The symptoms of overgiving and people-pleasing are burnout, overwhelm, and anxiety, to name a few. The overarching feeling is one of deep sadness, emptiness, and a feeling of disconnect with yourself, others, and the world around you.
If I asked you how you generally feel, you would probably say, “Great!” or “Happy!” While those may be true on the surface level, in order to understand if you have the empty woman syndrome, we want to look for exhaustion.
The big question is, where does this feeling of emptiness come from in the first place?
The feeling of emptiness is what drives the quest to search for something that quenches this ravenous internal hunger. Answers can never be found outside of you. Yet, we must seek in order to discover this spiritual truth.
All answers exist within, and once you realize this, you simultaneously realize that there are no answers and that YOU ARE the answer. Life is full of paradoxes in this way. You are your greatest gift, achievement, truth, and answer. You are the end and the means.
Seekers seek to understand. Understanding pours back into more seeking and asking more questions which inevitably leads to a cycle of blame at the lowest levels of consciousness.
If seeking is used to propel understanding yourself more deeply through curious and playful energy, it’s the highest possible frequency you can embody. Once you can leave behind blame, and judgment, the seeking becomes fuel for deeper healing.
An Empty Woman:
Cannot take care of herself or others.
Has unbalanced relationships where others take more than they give.
Can’t say no without feeling guilty.
Won’t create more money because more money means more responsibility (and over-giving!)

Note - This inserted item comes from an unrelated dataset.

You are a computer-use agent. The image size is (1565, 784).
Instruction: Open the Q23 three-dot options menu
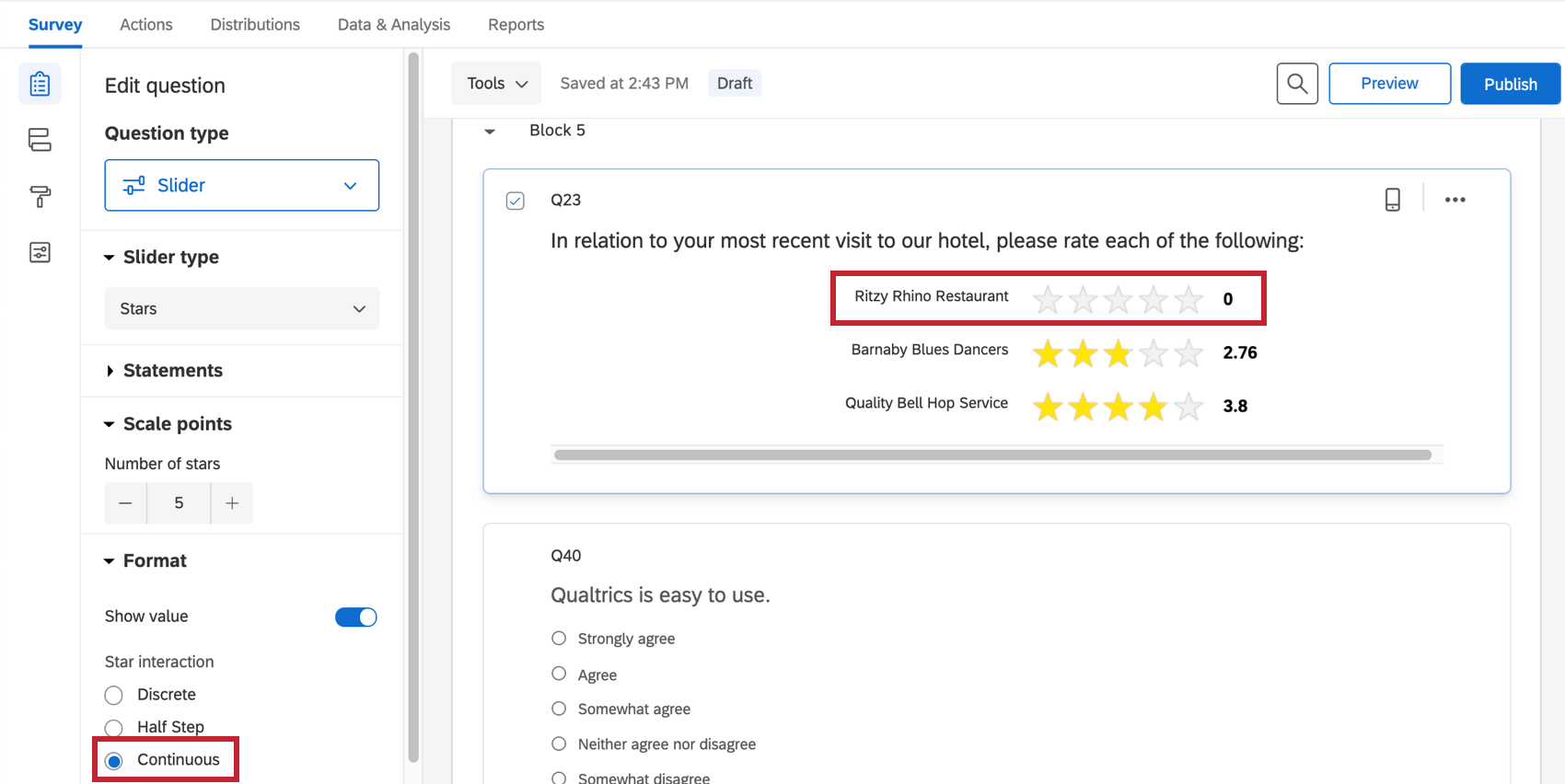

Carries the weight of the world on her shoulders to try and make it easier for others.
If you’re dealing with empty woman syndrome, you need to re-establish yourself in a world that has taught you that you are not enough. You’ve learned that in order for you to be enough, you need to do more, be more and work harder. You must realize that you’re living in a world that will never be satisfied with you. You need to be satisfied with yourself.
You were born with a seed of potential buried within you that is trying to break free from the mundane. If you feel a deep disconnect from yourself, your passion, and your purpose in this life, it’s no surprise because you’re meant for so much more… and you know it.
The love, freedom, peace, and contentment you’re looking for have to be found on the inside first. Only then, all of the validation, acceptance, appreciation, and love will show up in your outside world.
Feeling like the abandoned, forgotten woman who no one cares about isn’t serving you. It’s time to cut ties with the behaviors that led to you feeling invisible. You deserve to be seen, heard, and loved, just as you are!
It’s time to learn who you are, what you want, and what you need without the relentless self-doubt that comes with shapeshifting to be who others wanted you to be. This is the source of your disconnect and it’s time to stop abandoning yourself.